* _Task objective_
Set down each entry as it stands. Skip the pictures.
____________________
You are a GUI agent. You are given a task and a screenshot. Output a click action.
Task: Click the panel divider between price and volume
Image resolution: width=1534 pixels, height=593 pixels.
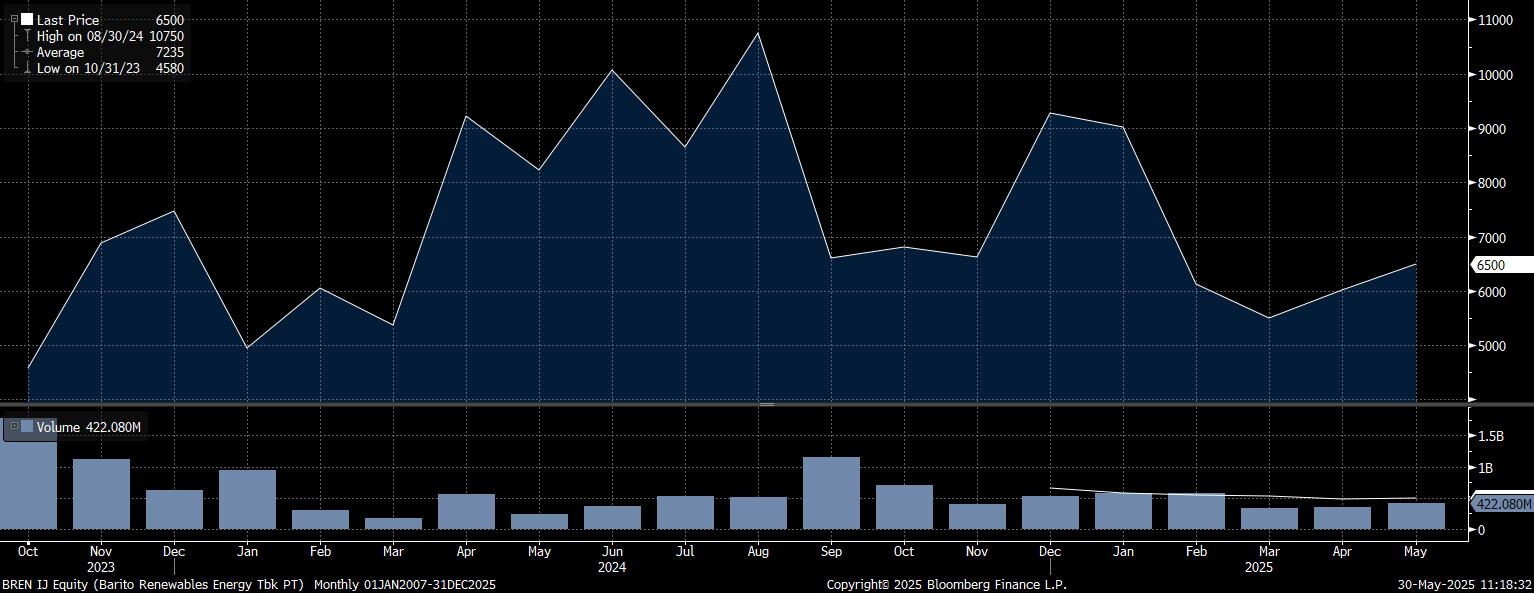pos(767,404)
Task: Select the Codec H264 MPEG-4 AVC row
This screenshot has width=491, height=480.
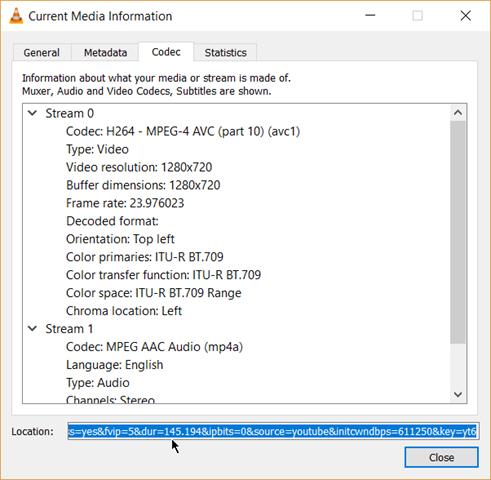Action: click(183, 131)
____________________
* _Task solution_
You are a GUI agent. You are given a task and a screenshot. Output a click action.
Task: Click the panel divider between price and volume
Image resolution: width=1534 pixels, height=593 pixels.
pos(767,404)
Task: Select the Codec H264 MPEG-4 AVC row
This screenshot has width=491, height=480.
Action: click(183, 131)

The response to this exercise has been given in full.